The Quantum Path to Immortality

Chapter 10 – Reflex Rewired (Refurbished)



The very first thing Elias noticed after his profound enlightenment wasn’t the surge of Qi, or the blinding clarity of the world, or even the crisp new feedback from his newly forged tokamak-shaped dantian reactor.

It was the quiet.

Too quiet.

Not spiritually, not emotionally. Biologically.

He closed his eyes, leaned back in the center of his austere cultivation chamber, and listened—not with his physical ears, which were perfectly fine, but through his expanded divine sense. It acted like an internal stethoscope and a high-resolution sonar, simultaneously.

His heart had slowed. Way down. It beat once—calm and slow, more like a leisurely drumroll than a frantic war drum. Thump... thump... thump... It wasn’t weak; far from it. It was simply... idle. Coasting. His body wasn’t struggling for oxygen, wasn’t demanding rapid circulation. His cellular respiration was so absurdly efficient—nearly 80% more effective than the human standard—that his heart barely needed to work. But this was peace mode. He needed combat mode. He needed a heart that could go from zero to a thousand in milliseconds, without causing a systemic meltdown.

"Typical," Elias muttered to himself, a dry, self-deprecating chuckle escaping his lips. "I rebuilt a fusion-powered dantian, crafted diamond bones, and still forgot to upgrade the most basic plumbing system. Classic oversight."

He focused his divine sense inward, zooming into his own cardiac tissue with the precision of a microscopic drone. He watched his heart beat once more—the intricate dance of muscle fibers, the electrical signals racing through its chambers. He spiritually marked out the cardiac chambers with a glowing, temporary scaffold. Through divine sense, he mapped every arterial curve, every tiny electrical junction in the sinoatrial node (the heart’s natural pacemaker), every microscopic collagen filament between muscle strands. He saw it all, a complex, living machine laid bare to his digital gaze.

Then he got to work.

"Let’s make you adjustable," he whispered, placing one hand on his chest, feeling the slow, steady beat beneath his palm.

First, he subtly widened the ventricular flow chambers—just slightly, almost imperceptibly. This allowed for stronger contraction pressure, pushing more blood with each beat, but without overstressing the heart’s walls. Then he reinforced the myocardial lining (the heart muscle itself) using structured Qi strands woven in a helical configuration, like coil-braided industrial tubing. It was adding internal Kevlar to his heart.
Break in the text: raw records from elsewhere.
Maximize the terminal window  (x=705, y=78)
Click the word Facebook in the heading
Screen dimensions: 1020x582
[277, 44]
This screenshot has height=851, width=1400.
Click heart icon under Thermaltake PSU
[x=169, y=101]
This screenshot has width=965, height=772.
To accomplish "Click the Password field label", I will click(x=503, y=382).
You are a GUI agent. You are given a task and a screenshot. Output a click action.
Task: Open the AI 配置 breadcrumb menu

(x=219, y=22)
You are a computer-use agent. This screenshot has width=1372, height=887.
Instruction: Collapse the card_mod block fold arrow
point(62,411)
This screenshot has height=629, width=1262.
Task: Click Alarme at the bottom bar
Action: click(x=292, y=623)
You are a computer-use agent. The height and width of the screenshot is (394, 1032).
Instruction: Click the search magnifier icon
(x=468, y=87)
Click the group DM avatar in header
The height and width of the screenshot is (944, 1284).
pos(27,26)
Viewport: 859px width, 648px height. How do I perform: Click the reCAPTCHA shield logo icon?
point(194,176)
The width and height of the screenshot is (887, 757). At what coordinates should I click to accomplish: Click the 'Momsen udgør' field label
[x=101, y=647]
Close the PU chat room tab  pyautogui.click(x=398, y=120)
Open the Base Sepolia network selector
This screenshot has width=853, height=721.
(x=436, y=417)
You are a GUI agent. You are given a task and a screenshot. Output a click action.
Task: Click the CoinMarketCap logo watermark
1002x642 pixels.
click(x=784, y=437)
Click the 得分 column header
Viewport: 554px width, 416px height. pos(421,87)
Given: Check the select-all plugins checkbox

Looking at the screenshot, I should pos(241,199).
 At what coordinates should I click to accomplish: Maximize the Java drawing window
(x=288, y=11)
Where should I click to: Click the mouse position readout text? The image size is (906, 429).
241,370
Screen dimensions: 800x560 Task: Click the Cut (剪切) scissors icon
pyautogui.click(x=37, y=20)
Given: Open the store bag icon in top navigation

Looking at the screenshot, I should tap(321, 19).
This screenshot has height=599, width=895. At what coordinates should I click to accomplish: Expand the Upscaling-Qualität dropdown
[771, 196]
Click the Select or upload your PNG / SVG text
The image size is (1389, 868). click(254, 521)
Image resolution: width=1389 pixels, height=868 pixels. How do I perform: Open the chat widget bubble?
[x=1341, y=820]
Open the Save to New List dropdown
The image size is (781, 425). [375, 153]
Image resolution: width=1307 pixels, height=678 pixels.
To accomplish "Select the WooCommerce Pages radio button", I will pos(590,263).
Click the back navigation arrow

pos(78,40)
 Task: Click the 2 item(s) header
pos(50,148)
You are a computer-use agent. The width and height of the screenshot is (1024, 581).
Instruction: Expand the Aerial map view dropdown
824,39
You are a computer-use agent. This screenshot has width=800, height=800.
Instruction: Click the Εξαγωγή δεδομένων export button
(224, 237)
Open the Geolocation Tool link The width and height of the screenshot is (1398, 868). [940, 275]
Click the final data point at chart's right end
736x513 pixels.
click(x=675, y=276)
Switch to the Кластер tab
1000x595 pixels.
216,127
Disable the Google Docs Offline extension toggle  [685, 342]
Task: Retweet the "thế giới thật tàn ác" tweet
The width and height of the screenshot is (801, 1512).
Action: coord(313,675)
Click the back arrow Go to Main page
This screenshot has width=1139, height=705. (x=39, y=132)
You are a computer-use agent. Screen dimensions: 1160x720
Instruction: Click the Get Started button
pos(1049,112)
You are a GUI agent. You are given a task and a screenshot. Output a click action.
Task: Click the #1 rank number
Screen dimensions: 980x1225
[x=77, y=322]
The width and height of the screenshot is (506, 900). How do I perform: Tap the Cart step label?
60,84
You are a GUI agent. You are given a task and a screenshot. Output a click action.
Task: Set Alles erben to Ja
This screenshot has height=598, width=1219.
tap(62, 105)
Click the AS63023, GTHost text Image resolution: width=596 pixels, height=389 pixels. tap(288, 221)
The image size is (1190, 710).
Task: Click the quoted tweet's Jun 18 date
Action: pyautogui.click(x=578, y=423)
The result? At rest, his heart would remain slow, stable, and incredibly efficient, conserving energy. But the moment a combat flag was raised—either a conscious decision from Elias or a reflexive response to sudden danger—it could snap into a higher frequency, pumping oxygenated blood and Qi-enriched vital fluids like a hydroturbine on overload, instantly delivering peak performance to every muscle and nerve.